Stored records:
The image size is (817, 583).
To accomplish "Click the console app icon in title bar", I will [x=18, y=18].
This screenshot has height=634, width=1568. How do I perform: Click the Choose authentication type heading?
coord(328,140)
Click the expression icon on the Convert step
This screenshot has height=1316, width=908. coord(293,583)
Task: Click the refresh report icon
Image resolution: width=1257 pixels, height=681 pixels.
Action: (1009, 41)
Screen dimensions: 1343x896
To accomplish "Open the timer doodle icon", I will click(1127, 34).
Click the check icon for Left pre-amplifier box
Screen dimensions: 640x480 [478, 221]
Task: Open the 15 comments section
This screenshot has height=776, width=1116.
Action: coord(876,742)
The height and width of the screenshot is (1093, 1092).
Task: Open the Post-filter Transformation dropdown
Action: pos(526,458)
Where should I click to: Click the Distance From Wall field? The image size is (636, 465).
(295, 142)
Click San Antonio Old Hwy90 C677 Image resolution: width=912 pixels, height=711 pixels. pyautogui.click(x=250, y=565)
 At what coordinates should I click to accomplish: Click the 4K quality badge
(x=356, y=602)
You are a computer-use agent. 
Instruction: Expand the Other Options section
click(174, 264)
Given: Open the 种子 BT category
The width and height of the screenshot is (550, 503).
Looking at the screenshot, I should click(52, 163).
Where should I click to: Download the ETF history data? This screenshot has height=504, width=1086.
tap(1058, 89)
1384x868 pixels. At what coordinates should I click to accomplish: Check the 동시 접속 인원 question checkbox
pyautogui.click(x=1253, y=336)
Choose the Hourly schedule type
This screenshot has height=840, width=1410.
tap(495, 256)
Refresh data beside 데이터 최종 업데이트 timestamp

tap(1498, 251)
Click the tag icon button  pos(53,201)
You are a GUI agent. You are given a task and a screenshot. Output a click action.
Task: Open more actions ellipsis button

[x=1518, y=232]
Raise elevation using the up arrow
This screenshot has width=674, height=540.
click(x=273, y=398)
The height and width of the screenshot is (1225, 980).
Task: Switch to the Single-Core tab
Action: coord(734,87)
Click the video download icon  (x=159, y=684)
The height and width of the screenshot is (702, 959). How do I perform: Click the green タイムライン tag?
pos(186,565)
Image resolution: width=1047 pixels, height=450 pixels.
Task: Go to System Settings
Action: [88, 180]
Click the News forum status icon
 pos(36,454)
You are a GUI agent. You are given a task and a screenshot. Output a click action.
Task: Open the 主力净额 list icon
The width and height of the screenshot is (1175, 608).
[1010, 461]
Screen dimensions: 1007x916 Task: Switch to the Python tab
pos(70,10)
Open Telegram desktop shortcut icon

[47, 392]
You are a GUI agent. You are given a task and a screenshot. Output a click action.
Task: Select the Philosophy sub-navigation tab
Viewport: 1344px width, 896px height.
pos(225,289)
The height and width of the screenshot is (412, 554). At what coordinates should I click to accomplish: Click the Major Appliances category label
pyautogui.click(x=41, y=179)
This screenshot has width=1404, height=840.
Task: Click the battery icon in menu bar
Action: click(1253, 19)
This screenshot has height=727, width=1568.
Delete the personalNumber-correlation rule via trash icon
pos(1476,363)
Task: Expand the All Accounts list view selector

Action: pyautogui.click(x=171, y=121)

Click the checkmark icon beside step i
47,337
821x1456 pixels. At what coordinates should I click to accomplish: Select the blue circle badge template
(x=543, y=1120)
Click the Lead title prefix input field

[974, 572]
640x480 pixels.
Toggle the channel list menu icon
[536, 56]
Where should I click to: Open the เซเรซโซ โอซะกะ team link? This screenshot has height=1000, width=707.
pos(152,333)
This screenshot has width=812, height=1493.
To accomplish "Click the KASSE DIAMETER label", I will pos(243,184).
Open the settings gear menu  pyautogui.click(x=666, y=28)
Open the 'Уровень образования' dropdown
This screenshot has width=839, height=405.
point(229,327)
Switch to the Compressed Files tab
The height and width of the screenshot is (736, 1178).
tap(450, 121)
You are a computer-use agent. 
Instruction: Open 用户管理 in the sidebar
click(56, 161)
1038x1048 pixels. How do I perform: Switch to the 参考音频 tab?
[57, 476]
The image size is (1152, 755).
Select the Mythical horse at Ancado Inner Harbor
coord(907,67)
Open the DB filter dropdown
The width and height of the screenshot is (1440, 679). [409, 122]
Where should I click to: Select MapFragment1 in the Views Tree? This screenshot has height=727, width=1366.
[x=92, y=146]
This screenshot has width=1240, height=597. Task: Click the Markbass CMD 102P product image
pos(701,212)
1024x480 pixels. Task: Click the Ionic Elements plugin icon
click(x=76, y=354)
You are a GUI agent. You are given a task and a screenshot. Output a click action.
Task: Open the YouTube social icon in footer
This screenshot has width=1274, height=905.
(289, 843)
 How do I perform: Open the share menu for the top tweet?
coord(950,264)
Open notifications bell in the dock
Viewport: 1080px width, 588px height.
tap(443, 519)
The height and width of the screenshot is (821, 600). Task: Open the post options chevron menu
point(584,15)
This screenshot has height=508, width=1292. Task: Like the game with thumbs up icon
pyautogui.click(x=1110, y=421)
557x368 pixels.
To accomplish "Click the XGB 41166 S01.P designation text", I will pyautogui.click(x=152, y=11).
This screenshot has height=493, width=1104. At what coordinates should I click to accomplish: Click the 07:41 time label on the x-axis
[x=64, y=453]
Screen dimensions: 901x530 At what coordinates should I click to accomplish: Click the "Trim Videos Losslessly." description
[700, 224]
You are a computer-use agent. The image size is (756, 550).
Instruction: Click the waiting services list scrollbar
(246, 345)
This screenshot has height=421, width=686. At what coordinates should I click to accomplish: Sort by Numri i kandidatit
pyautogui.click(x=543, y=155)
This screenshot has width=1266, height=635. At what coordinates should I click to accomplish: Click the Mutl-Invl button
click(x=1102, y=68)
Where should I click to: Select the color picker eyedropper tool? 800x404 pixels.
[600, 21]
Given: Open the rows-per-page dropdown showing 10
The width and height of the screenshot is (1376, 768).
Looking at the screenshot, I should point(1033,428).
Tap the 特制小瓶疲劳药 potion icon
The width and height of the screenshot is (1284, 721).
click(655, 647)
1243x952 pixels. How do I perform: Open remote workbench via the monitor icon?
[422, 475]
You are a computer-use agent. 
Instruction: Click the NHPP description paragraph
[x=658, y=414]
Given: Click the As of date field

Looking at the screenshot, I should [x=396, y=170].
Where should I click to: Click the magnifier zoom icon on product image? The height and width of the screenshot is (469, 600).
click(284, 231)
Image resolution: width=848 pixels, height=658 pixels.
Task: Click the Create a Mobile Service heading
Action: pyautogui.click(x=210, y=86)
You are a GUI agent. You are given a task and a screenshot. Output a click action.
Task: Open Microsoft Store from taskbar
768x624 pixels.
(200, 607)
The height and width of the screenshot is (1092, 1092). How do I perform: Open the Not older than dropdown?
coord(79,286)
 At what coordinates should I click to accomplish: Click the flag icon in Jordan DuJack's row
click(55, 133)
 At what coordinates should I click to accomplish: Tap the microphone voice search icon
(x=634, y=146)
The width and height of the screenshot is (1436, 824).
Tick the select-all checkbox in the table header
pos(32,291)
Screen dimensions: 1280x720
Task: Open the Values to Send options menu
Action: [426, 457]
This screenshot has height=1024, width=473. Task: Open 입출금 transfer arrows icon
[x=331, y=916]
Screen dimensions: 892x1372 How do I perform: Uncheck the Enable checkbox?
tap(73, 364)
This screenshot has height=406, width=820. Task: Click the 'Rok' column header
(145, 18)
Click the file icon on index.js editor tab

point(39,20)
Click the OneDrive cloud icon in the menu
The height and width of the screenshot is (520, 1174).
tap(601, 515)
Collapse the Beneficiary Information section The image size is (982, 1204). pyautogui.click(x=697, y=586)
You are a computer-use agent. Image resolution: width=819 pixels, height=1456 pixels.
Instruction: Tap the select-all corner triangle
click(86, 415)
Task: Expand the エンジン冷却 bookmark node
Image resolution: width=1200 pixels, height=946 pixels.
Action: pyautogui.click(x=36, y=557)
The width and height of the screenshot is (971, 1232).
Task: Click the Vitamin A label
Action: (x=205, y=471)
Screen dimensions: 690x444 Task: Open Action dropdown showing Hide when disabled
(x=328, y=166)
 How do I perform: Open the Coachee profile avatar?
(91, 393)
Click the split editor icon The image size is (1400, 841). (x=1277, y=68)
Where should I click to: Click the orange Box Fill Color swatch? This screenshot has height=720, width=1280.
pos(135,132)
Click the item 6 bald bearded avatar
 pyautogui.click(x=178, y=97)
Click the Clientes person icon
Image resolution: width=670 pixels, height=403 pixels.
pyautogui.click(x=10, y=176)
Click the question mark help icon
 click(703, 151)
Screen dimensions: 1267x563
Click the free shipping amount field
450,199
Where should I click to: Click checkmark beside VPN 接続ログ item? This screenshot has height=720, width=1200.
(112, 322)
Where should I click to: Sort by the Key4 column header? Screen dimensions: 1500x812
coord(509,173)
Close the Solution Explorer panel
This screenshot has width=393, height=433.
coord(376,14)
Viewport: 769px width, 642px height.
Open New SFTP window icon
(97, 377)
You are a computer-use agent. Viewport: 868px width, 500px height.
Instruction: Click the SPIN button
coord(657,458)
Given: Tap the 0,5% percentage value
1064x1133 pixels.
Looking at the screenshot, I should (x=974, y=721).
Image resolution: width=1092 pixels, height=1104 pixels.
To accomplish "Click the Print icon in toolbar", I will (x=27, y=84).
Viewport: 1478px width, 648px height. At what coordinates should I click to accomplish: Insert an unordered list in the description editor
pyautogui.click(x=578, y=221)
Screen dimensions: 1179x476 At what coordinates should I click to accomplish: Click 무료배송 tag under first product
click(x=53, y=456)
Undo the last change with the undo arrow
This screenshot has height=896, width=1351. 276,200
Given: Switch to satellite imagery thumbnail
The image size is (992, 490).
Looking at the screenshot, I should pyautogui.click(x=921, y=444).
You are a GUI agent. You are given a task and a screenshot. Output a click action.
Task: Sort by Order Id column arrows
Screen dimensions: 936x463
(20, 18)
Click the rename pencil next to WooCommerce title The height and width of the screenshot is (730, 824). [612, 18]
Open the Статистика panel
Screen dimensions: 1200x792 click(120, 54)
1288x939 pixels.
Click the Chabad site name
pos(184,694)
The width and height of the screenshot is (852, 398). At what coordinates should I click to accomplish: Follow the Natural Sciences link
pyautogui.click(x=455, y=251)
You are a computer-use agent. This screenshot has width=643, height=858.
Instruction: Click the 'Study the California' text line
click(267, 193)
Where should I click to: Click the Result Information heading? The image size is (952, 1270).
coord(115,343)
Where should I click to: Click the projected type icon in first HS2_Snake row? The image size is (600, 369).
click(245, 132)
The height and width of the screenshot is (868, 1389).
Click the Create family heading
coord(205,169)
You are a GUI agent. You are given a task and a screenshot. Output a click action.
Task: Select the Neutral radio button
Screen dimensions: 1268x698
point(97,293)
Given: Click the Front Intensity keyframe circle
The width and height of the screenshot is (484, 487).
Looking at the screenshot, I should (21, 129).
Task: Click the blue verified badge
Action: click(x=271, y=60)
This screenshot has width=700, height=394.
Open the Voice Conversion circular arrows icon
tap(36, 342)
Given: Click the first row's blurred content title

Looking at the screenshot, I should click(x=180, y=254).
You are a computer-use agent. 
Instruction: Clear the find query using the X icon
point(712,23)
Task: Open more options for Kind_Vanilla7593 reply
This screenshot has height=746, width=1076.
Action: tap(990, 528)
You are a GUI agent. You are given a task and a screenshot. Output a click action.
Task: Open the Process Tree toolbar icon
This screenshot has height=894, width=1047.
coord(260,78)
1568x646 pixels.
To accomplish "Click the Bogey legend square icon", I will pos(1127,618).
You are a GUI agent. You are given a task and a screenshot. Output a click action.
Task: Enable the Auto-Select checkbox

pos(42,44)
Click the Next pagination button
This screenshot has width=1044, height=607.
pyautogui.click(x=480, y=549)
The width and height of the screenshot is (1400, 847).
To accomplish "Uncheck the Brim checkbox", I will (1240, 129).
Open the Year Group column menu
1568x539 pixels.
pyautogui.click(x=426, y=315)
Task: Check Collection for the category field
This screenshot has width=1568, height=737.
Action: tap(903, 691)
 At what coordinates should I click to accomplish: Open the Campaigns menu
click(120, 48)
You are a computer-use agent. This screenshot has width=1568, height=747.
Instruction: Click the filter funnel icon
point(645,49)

**Exercise description**
Go through the data, and copy each line in which the word "toolbar" appears.

**Exercise result**
To accomplish "Click the Print icon in toolbar", I will (x=27, y=84).
Task: Open the Process Tree toolbar icon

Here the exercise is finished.